It is amazing what one or two guys working full time for a few years can do but even the old timers wouldnt do it without gain. Doing the math I expect to find around 1700' of workings. My guess is that after the war finding (let alone being able to afford) the steel and related equipment to re-open rendured it unprofitable. There has been a large slide that pretty much erased the old road so even reaching it with trucks would have been pretty costly.

My primary plan is to map and high grade the adit while also detecting it and the area around. With the fresh mill feed I'm all but certain the working face will show well. The tunnel is driven along the bottom of the vein and looks level. Dewatering would be a snap but would also allow for others to snipe it easy.
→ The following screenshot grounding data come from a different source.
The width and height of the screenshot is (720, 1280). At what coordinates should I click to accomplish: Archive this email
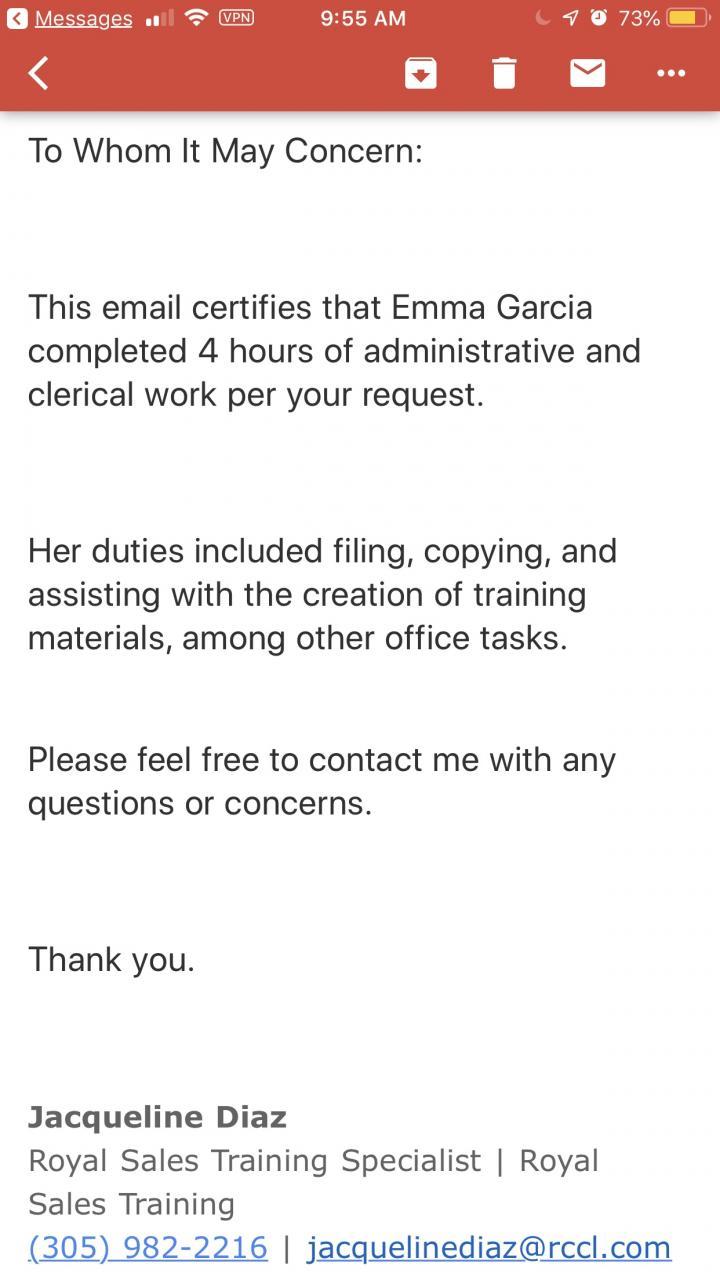coord(421,73)
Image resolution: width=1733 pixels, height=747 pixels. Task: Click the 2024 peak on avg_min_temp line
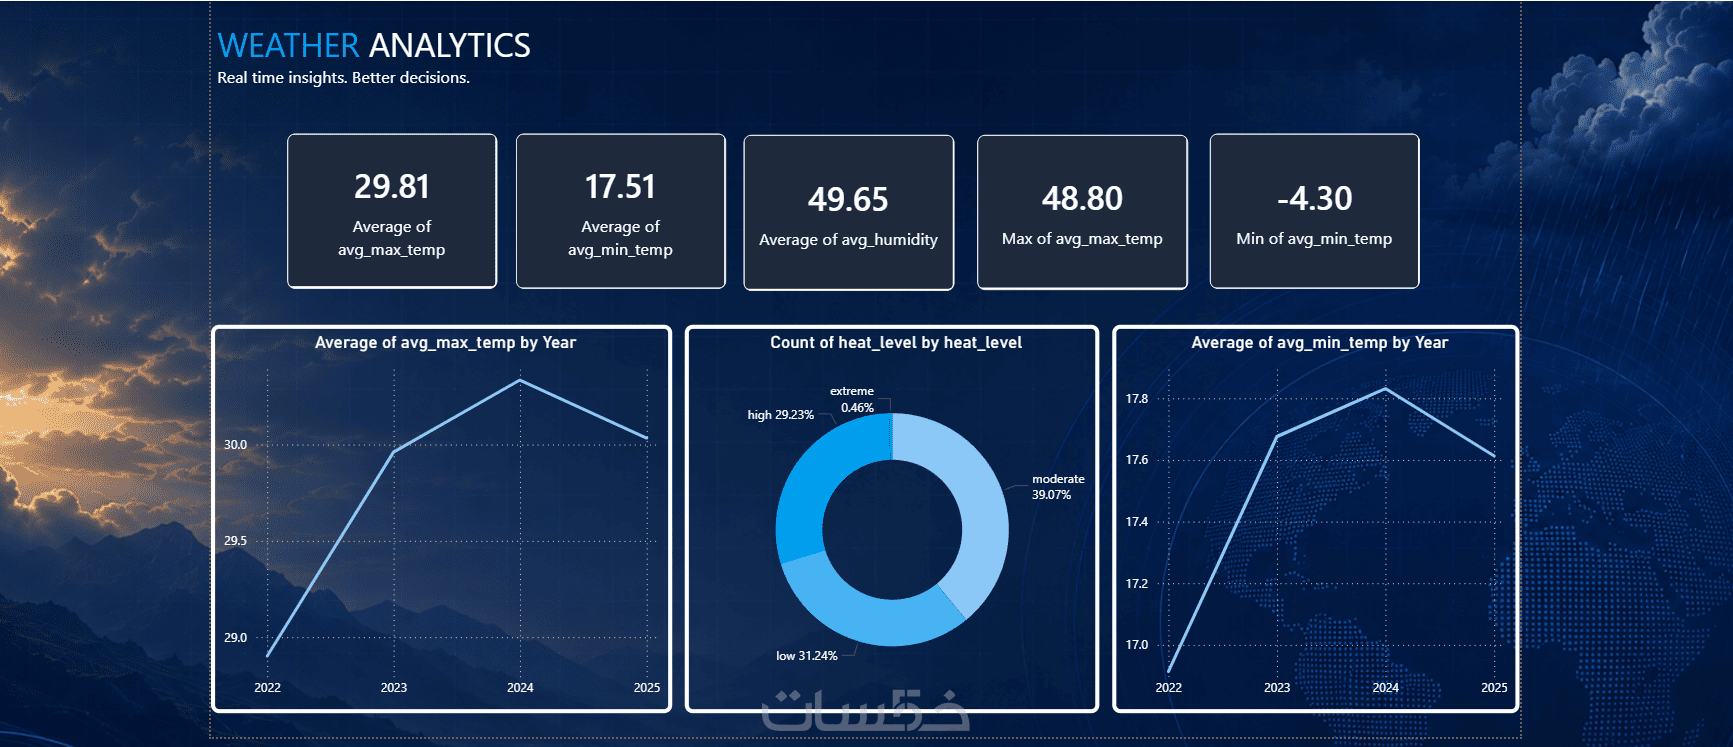point(1385,389)
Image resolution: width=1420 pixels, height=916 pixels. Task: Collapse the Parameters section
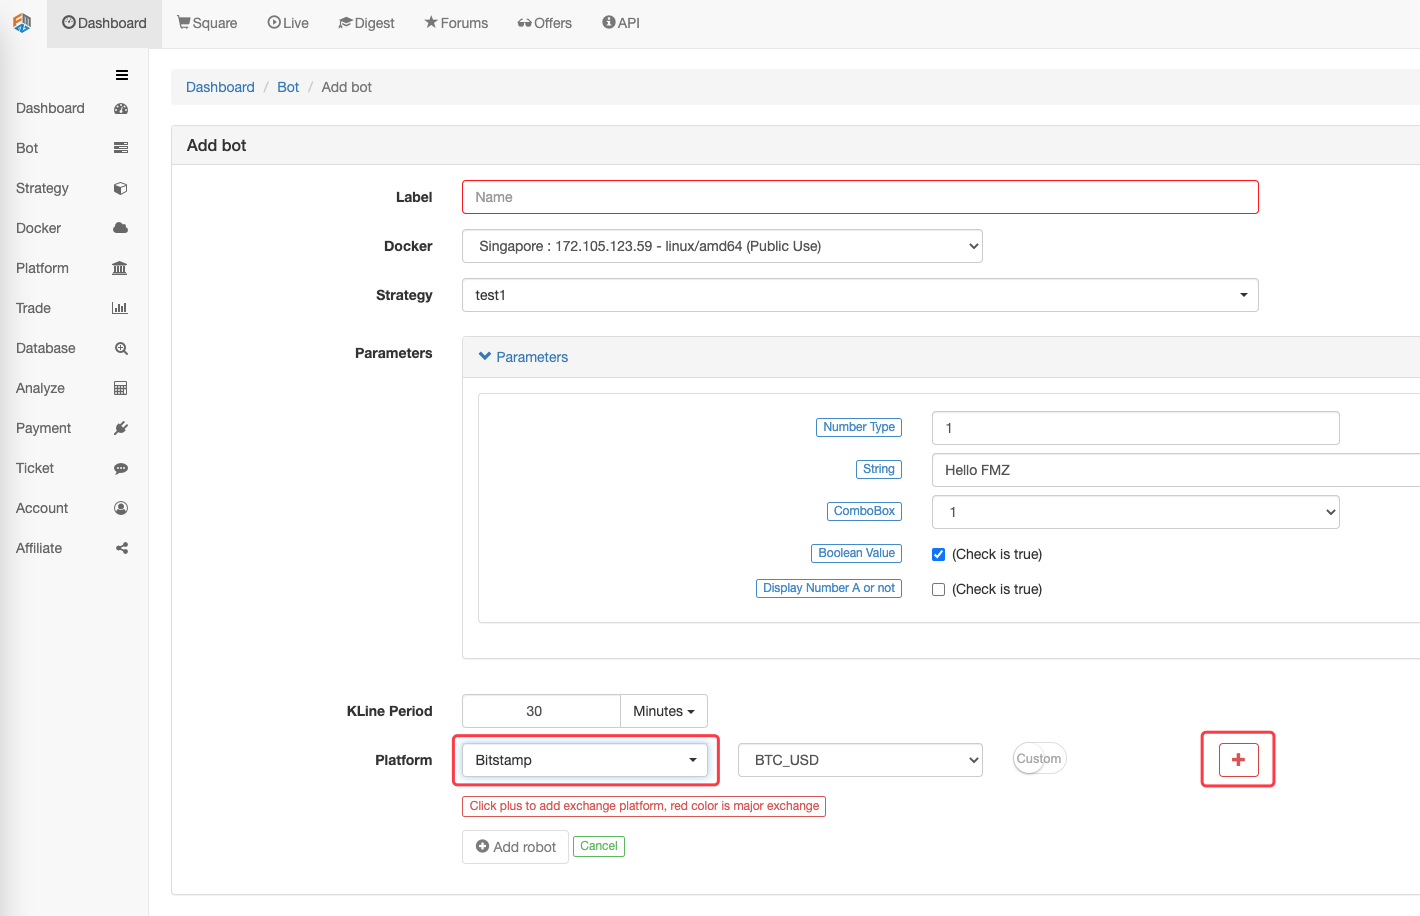click(x=524, y=357)
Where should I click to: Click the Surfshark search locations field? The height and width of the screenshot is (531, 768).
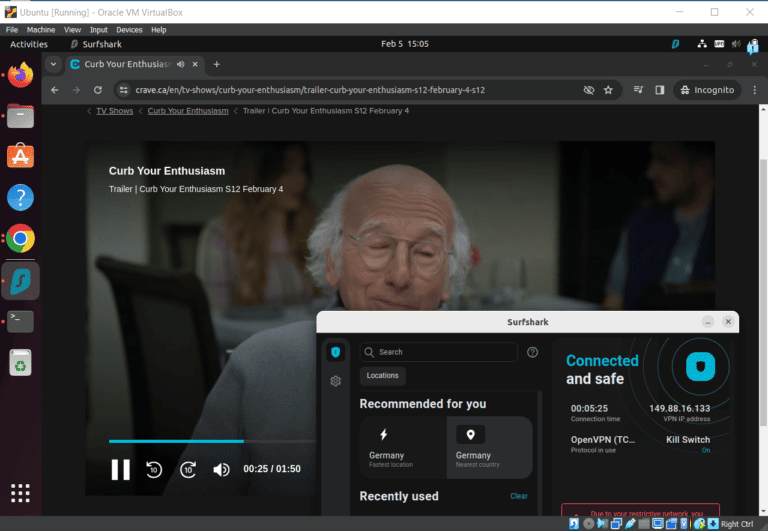pos(440,352)
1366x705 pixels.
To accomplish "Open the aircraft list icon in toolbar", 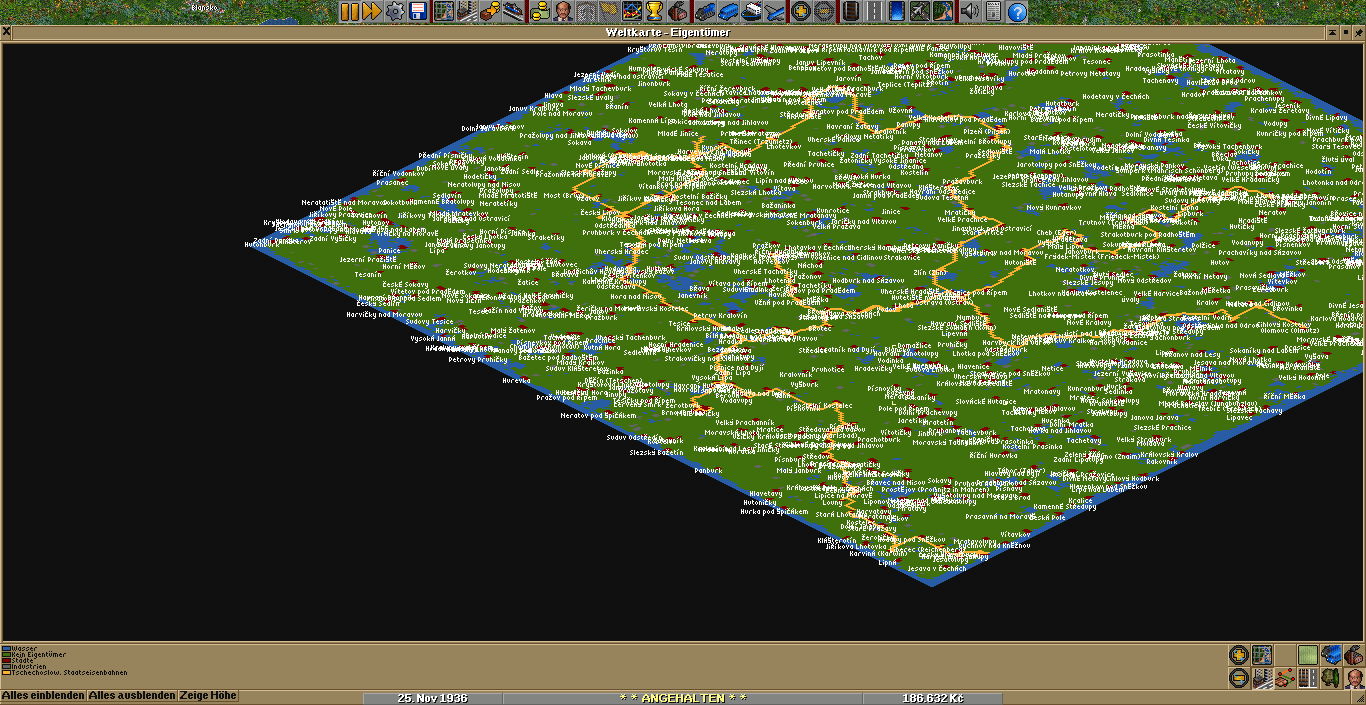I will pyautogui.click(x=774, y=12).
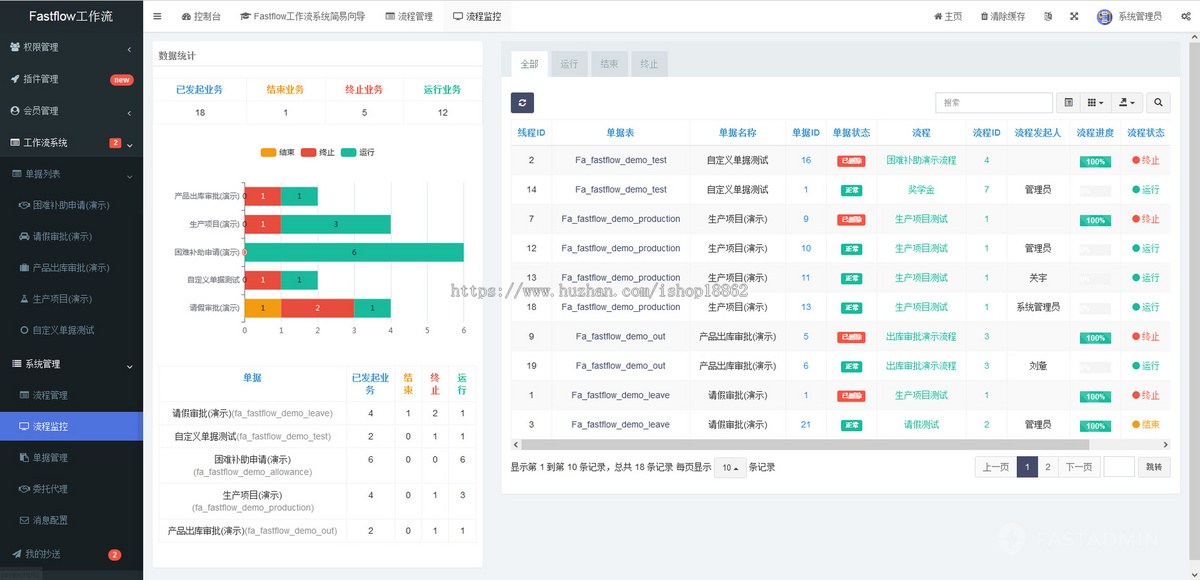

I may not go that route.

The mill tailings went straight into the drainage and there is none left showing. I do know the drainage to carry good color but never enough water to work easy. There is some parts left from a boiler I suspect ran the small mill.

An odity about the site is the type of rail used. It is not the narrow gauge rail but instead looks like standard rail of the period yet the ore car is of narrow gauge. Have you ever seen this done?

A weekend with a chainsaw and pry bar would make an easy quad path up but also point the way for others. It has sat this long without anyone finding it I would like it to stay that way for a little longer so thats not an option right now. I will probably continue to brush bust for the first 1/4 mile and then open up clear path.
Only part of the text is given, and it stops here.